The Role of SRs in Informing Clinical Practice
Taking a critical thinking approach to reading relevant SRs can enhance their usefulness in improving wound care outcomes. The literature51,52 provides guidance on using clinical expertise with a healthy dose of critical thinking gleaned from the authors’ experience as Cochrane23 or Joanna Briggs reviewers.24 Below are some ways to use the critical thinking checklist to improve benefits from a SR or meta-analysis to inform clinical practice decisions.
Look past the abstract. Ideally, best available RCT evidence supporting effects of the SR’s topic intervention on its subject outcome for each clinical indication addressed by the SR is detailed in the Results and Analysis sections. This is where clinical expertise is useful, sifting out results relevant to a challenging patient or wound.

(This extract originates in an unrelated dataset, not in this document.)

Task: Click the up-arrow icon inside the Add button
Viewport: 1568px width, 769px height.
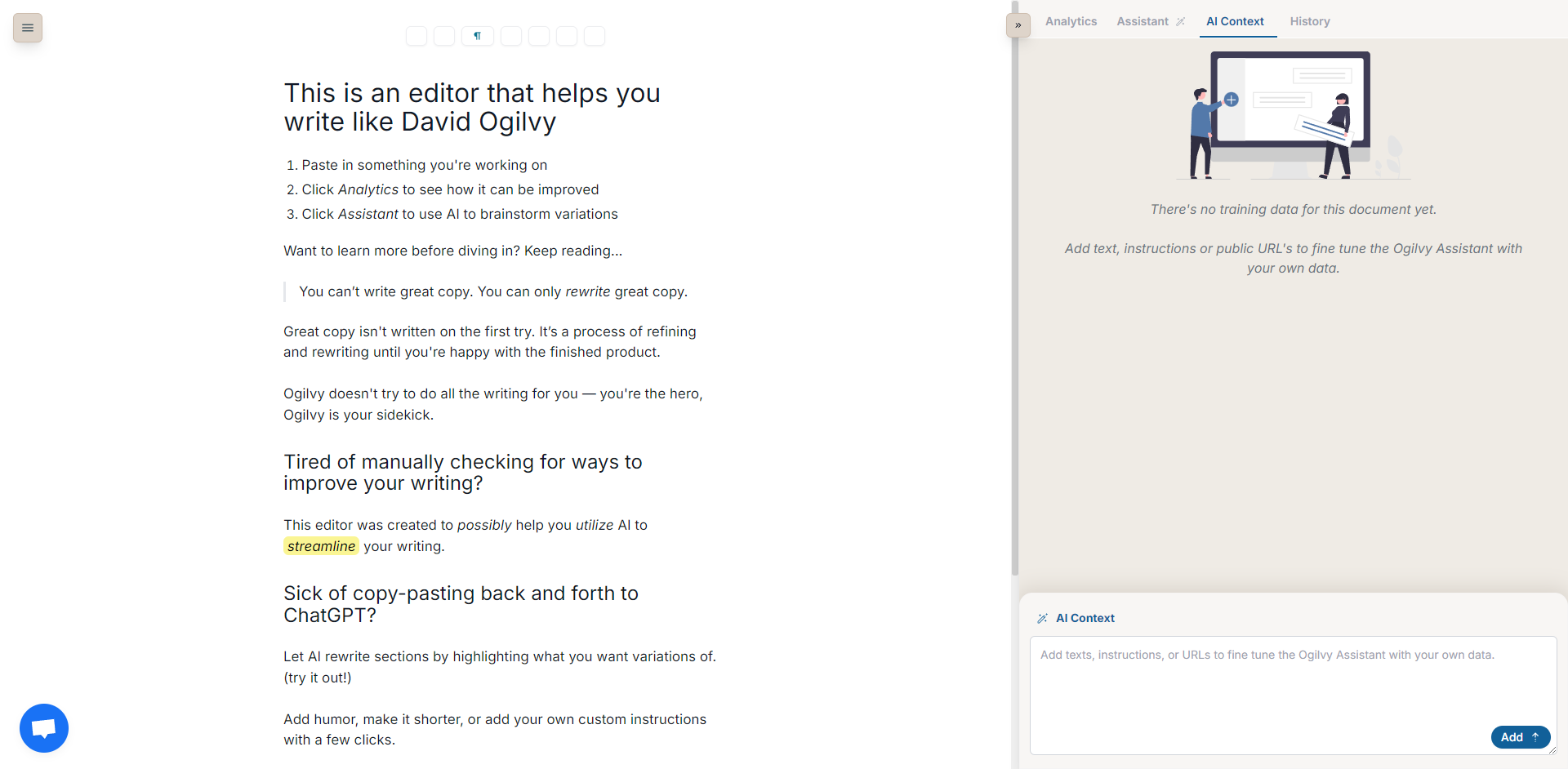Action: [1537, 736]
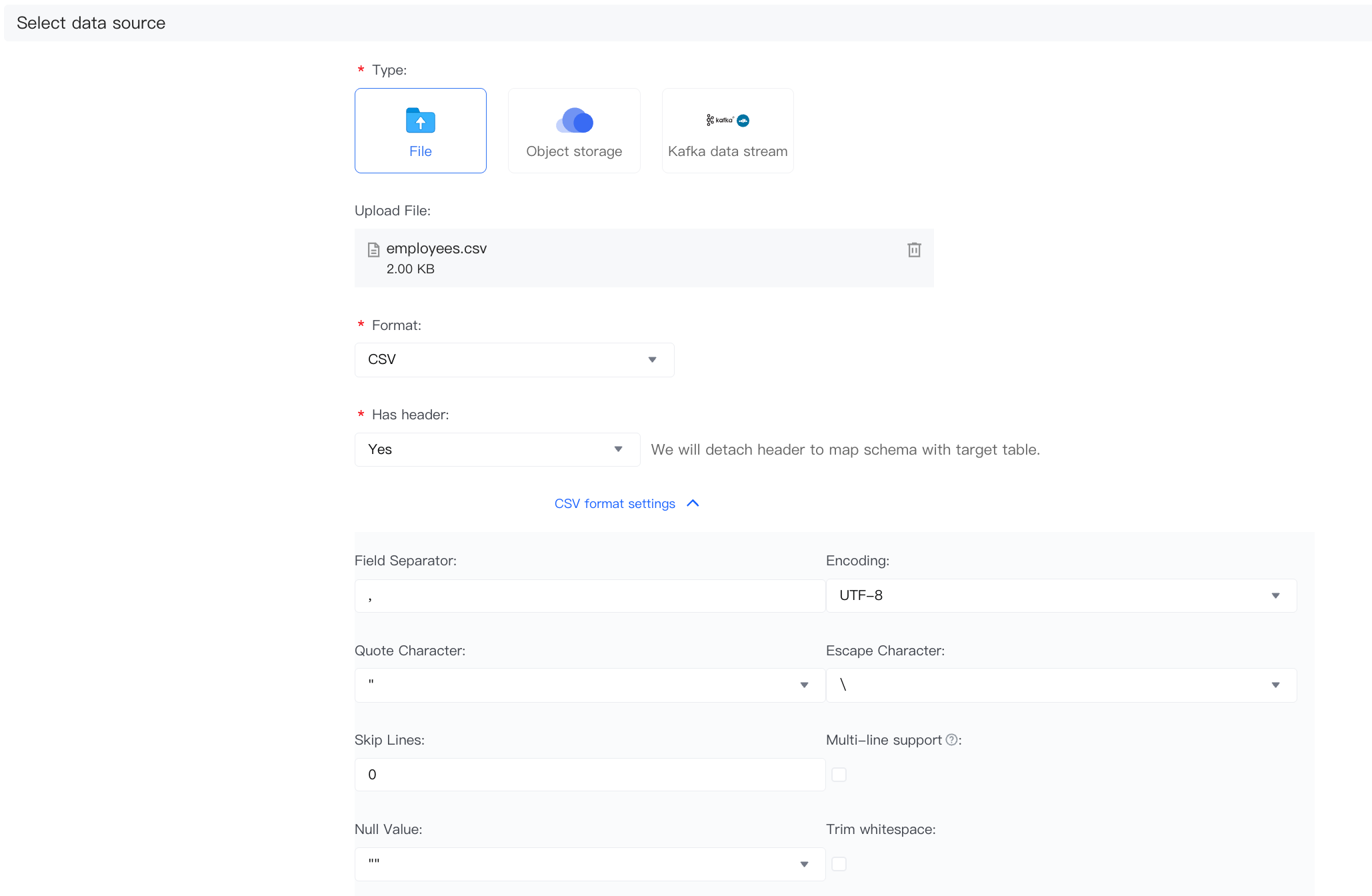Click Multi-line support help question icon

[x=951, y=739]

To get the most value from a SR, wound care providers need to find clinically relevant RCT content that meets the needs of current patients and wounds. Rather than accepting a SR abstract on faith, diligent wound care professionals will stay focused on finding RCTs that match their patient’s characteristics, capabilities, and wound care needs to glean relevant RCT evidence that may help improve wound and patient outcomes. If a SR abstract omits significant results from RCTs most relevant to the patient at hand, an astute decision maker will likely find them in its Results or Analyses.
Do not wait for perfection. One should not be discouraged from using evidence in a SR that concludes there is insufficient evidence to support an intervention. Many SRs teach clinicians how to aim for perfect evidence to inform clinical decisions. Patients and practitioners who cannot wait for perfect evidence can still find valuable evidence in such SRs to inform choices of care. Authors51,52 suggest the scientific method will sort out SR flaws and improve evidence-based guidelines of care to optimize results. Today’s patient needs the best possible help now, informed with the best evidence available. One or more relevant RCTs in the Results section of a SR may better inform clinical decisions than 1,000 less-informed opinions or selected cases. Wise professionals can use the best quality of evidence found in SRs to inform clinical decisions instead of giving up on SRs that conclude evidence is insufficient to inform their decisions.
Watch for red flags. Common flaws, discrepancies, or errors such as those described can warn observant readers a SR may not be robust. Inaccurate or inconsistent elements of a SR diminish its credibility. Even if SR conclusions do not reflect its results, one still can check accuracy, then use its relevant, valid RCT results to optimize wound care outcomes for relevant patients.